*Instructions to follow*
Put the lines of the entries below, from the line containing "You are a GUI" through the line containing "pos(725,37)", both included, into a numbered list with blank lines skipped. Leave the pictures out.

BEGIN Task material

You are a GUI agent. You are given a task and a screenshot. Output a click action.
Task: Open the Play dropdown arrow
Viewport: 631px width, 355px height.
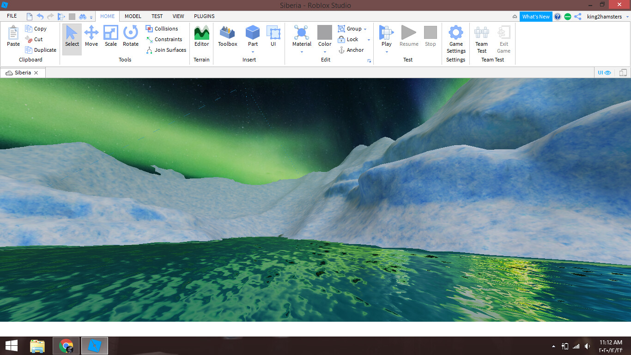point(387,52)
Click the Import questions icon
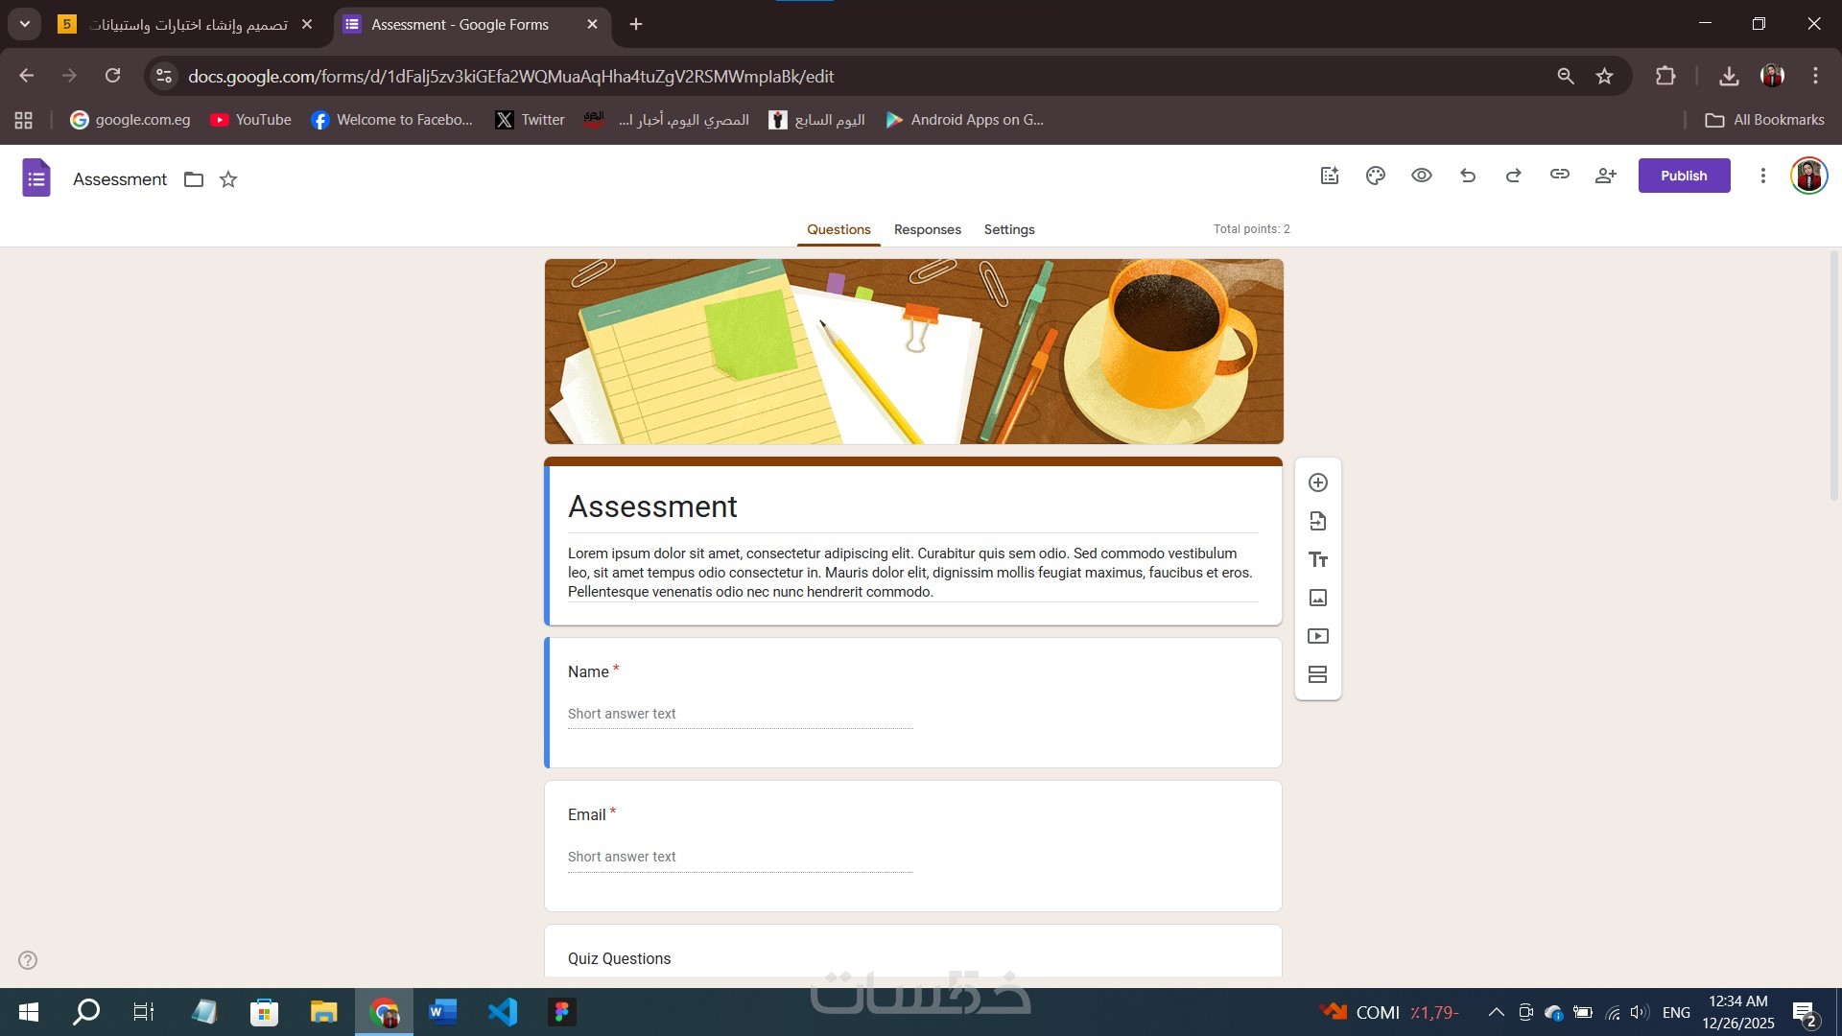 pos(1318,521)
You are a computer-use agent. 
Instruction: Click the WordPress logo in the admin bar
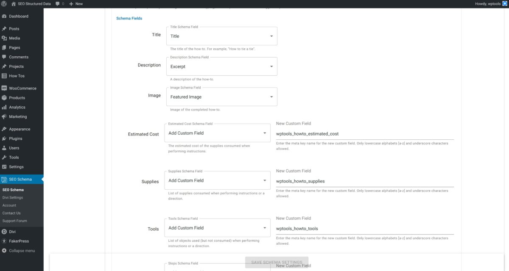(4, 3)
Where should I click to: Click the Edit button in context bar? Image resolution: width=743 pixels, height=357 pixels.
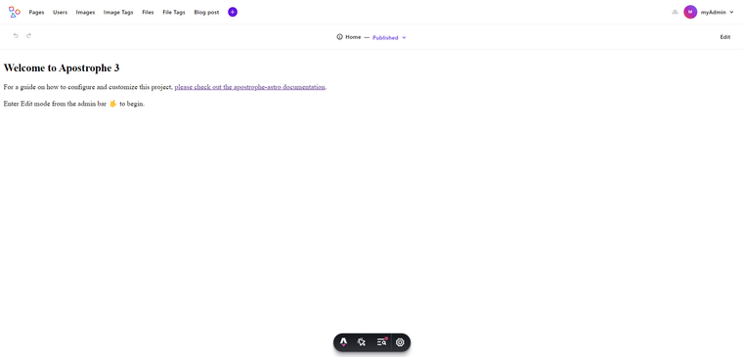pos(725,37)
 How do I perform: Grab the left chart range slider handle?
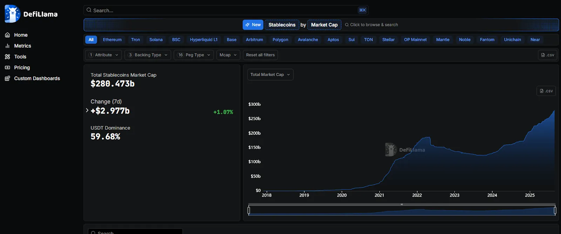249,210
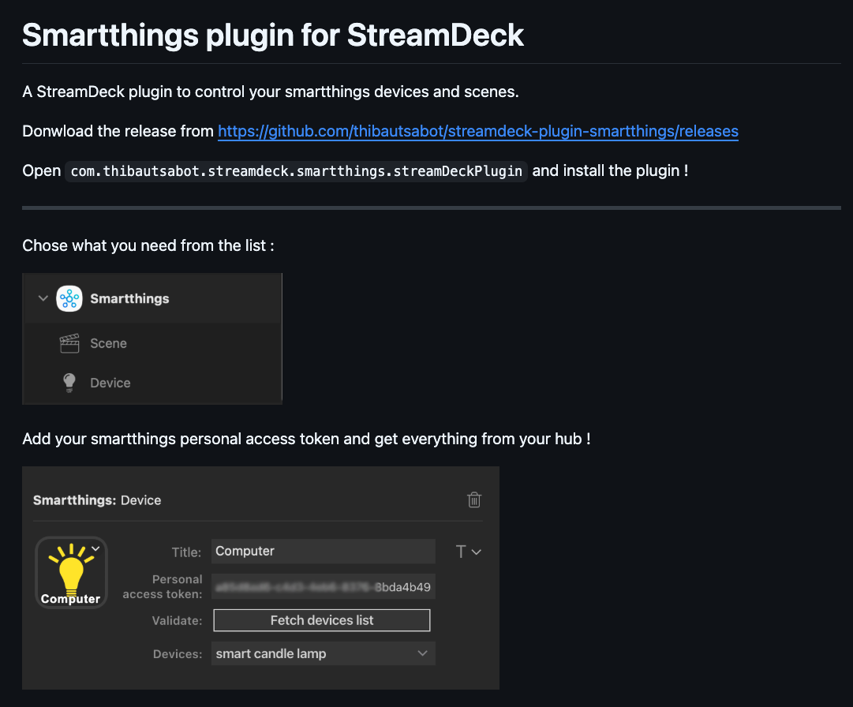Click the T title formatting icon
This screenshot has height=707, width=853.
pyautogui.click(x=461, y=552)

END Task material
BEGIN Task material

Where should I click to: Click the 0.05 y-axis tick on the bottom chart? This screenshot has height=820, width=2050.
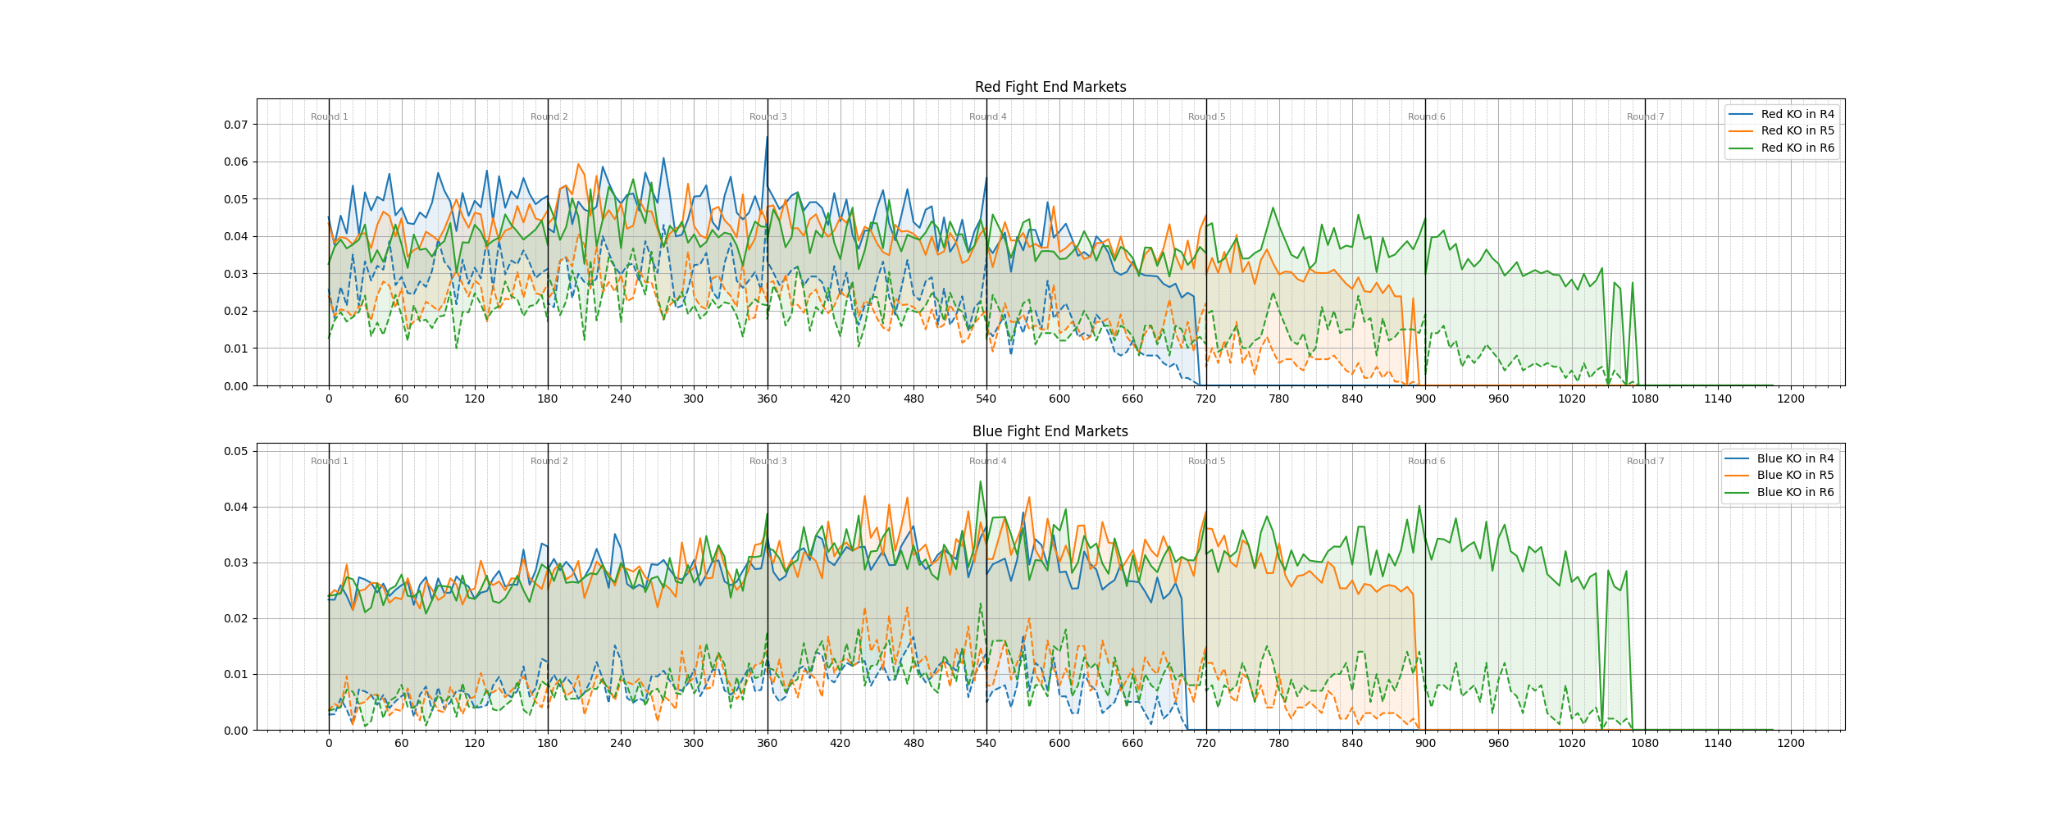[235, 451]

END Task material

*Solution for this problem*
1. You are a GUI agent. You are given a task and a screenshot. Output a click action.
2. Task: Open the Play dropdown arrow
3. Viewport: 631px width, 355px height.
4. point(387,52)
5. Click the Import questions icon
6.  pos(1318,521)
7. You are a computer-use agent. 
8. Instruction: Click the WordPress logo in the admin bar
9. (4, 3)
10. Where should I click to: Click the Edit button in context bar? Image resolution: width=743 pixels, height=357 pixels.
11. pos(725,37)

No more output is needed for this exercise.